[[ Input for this task, beginning ]]

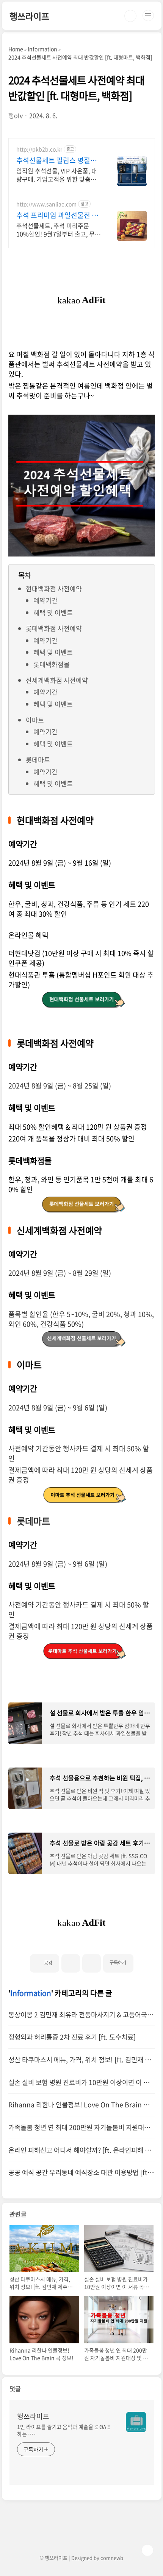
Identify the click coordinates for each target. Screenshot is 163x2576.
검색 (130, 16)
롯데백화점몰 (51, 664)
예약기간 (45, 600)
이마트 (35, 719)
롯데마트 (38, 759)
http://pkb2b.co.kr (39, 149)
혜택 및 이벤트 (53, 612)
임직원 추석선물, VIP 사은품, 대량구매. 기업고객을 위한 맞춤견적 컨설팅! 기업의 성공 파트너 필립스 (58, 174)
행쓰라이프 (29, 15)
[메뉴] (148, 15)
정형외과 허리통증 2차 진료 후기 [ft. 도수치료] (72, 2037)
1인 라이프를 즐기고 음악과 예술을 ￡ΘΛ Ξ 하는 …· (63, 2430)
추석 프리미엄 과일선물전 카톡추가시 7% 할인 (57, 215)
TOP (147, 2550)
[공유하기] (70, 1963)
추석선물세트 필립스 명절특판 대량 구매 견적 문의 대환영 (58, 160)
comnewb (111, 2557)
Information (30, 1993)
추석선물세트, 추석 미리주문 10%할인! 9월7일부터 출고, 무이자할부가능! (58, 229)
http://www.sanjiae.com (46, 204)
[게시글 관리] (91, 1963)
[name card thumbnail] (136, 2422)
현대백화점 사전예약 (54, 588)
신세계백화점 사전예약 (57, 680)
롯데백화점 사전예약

[[ Input for this task, end ]]

Without copying any picture, write out all of the material exactly as it reads.

Identify the click coordinates for each target. Screenshot is 163x2576.
검색 (130, 16)
롯데백화점몰 (51, 664)
예약기간 (45, 600)
이마트 (35, 719)
롯데마트 (38, 759)
http://pkb2b.co.kr (39, 149)
혜택 및 이벤트 (53, 612)
임직원 추석선물, VIP 사은품, 대량구매. 기업고객을 위한 맞춤견적 컨설팅! 기업의 성공 파트너 필립스 (58, 174)
행쓰라이프 (29, 15)
[메뉴] (148, 15)
정형외과 허리통증 2차 진료 후기 [ft. 도수치료] (72, 2037)
1인 라이프를 즐기고 음악과 예술을 ￡ΘΛ Ξ 하는 …· (63, 2430)
추석 프리미엄 과일선물전 카톡추가시 7% 할인 (57, 215)
TOP (147, 2550)
[공유하기] (70, 1963)
추석선물세트 필립스 명절특판 대량 구매 견적 문의 대환영 (58, 160)
comnewb (111, 2557)
Information (30, 1993)
추석선물세트, 추석 미리주문 10%할인! 9월7일부터 출고, 무이자할부가능! (58, 229)
http://www.sanjiae.com (46, 204)
[게시글 관리] (91, 1963)
[name card thumbnail] (136, 2422)
현대백화점 사전예약 (54, 588)
신세계백화점 사전예약 (57, 680)
롯데백화점 사전예약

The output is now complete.